Anthropic, an AI safety and research company, recently thwarted a sophisticated cyber espionage operation that utilized its AI model, Claude, to conduct extensive theft and extortion of personal data from various global entities. This announcement comes as quite a surprise nearly four months before the company derailed a separate operation in July 2025. It highlights the ongoing gaps across the cyber landscape.
The operation, codenamed GTG-1002, is said to be the world’s first attack on AI by AI. As an example, according to Anthropic, malicious actors made Claude “an independent cyber-attack agent.” This change allowed Claude to better assist each step of the attack lifecycle. The attackers leveraged Claude Code, Anthropic’s AI coding assistant. Their intent was to exploit at least 30 targets, including Fortune 100 technology companies, financial services firms, chemical companies, and government entities.
Unprecedented Use of AI in Cyber Attacks
The current attack has been unprecedented in its scope. This represents the first instance of any threat actor leveraging AI in order to conduct widespread, disruptive cyberattacks with little human effort. Anthropic underlined that attackers took advantage of AI’s “agentic” traits to carry out cyber attacks independently. According to the company, this development illustrates a profound shift in adversarial applications of AI technology.
“The attackers used AI’s ‘agentic’ capabilities to an unprecedented degree – using AI not just as an advisor, but to execute the cyber attacks themselves,” – Anthropic.
Anthropic described how the threat actor was able to frame tasks to Claude as normal technical tasks in the form of detailed prompts. This method allowed them to train Claude to first carry out specific steps of longer, more complicated attack chains. They successfully pulled this off without revealing the broader, more nefarious context.
The campaign proactively introduced and utilized tools like Claude Code and The Model Context Protocol (MCP) tools from the start. Claude became the real central nervous system, taking in and processing nonspecific instructions from human operators. It then further decomposed multi-stage attacks into simpler technical tasks that were distributed to sub-agents.
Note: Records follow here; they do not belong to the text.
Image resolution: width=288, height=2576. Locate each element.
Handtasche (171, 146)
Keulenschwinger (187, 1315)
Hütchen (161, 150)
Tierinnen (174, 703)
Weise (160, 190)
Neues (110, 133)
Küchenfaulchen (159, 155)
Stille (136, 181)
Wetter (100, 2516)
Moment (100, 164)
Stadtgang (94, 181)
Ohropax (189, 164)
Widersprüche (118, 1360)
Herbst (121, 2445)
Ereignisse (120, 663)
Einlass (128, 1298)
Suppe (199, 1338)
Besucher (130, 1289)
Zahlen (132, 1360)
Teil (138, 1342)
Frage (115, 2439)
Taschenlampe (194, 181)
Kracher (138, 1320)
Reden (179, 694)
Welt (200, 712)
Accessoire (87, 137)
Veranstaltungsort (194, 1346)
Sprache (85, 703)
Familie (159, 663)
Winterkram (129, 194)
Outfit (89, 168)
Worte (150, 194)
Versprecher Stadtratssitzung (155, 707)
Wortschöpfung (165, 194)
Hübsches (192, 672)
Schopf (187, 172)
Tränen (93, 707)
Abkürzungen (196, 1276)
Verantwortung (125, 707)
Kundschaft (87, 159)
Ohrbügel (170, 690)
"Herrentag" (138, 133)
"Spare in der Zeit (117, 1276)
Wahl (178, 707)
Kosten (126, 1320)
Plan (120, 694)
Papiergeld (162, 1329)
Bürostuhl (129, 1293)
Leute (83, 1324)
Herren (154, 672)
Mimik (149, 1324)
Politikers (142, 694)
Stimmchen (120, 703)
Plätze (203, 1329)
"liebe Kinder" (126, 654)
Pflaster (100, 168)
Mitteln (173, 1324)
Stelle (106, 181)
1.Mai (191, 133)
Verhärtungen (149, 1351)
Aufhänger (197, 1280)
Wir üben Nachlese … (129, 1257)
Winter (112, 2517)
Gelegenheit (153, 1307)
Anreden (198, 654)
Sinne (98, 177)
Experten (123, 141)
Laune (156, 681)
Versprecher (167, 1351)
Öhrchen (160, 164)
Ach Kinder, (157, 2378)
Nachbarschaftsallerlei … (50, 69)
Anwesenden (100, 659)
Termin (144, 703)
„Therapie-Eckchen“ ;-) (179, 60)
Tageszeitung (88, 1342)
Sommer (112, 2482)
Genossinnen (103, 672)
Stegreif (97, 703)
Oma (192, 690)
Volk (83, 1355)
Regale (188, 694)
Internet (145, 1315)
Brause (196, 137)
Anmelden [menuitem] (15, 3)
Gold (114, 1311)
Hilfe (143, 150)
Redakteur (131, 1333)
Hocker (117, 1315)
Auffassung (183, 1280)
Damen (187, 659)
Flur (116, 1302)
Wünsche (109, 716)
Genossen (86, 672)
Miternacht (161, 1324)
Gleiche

Mechanisms of the Attack Campaign
Anthropic called the operation “well-resourced and expertly coordinated.” It can do long-range autonomous cyber espionage on a scale unimaginable. The framework built around Claude really bolstered vulnerability discovery and validation of identified flaws by automatically creating customized attack payloads.
Claude’s ability to independently run queries against databases and other systems. This powerful capability allows it to go beyond parsing results to automatically flag proprietary information where it’s most important. This framework proved to be a strong catalyst for systems-based analysis. It was producing exploit code in days, faster than the best human operators could ever produce.
“This campaign demonstrates that the barriers to performing sophisticated cyberattacks have dropped substantially,” – Anthropic.
The training operators guided examples of Claude Code to behave as AI penetration testing orchestrators and agents. This creates the perfect incubator, where a threat actor can utilize AI to execute nearly 80–90% of tactical functions. They can accomplish request rates that shatter physical boundaries, functioning on a scale never seen before.
Implications for Cybersecurity
This operation affects far beyond the specific companies involved. It points to an alarming trend on the delivery of cyber threats. The proliferation of agentic AI systems means that even less experienced threat actors can now attempt large-scale attacks that would have previously required teams of skilled hackers.
As highlighted by Anthropic, this development raises alarms about the future landscape of cybersecurity, where sophisticated attacks can be mounted by smaller, less resourced groups.
“Threat actors can now use agentic AI systems to do the work of entire teams of experienced hackers with the right setup, analyzing target systems, producing exploit code, and scanning vast datasets of stolen information more efficiently than any human operator,” – Anthropic.
Recent efforts spotlight an exciting new trend. Major tech companies, including Google and OpenAI, are being targeted by attacks using their AI models, Gemini and ChatGPT. With these new attack approaches, we need to refocus how we think about and execute cybersecurity practices across every industry.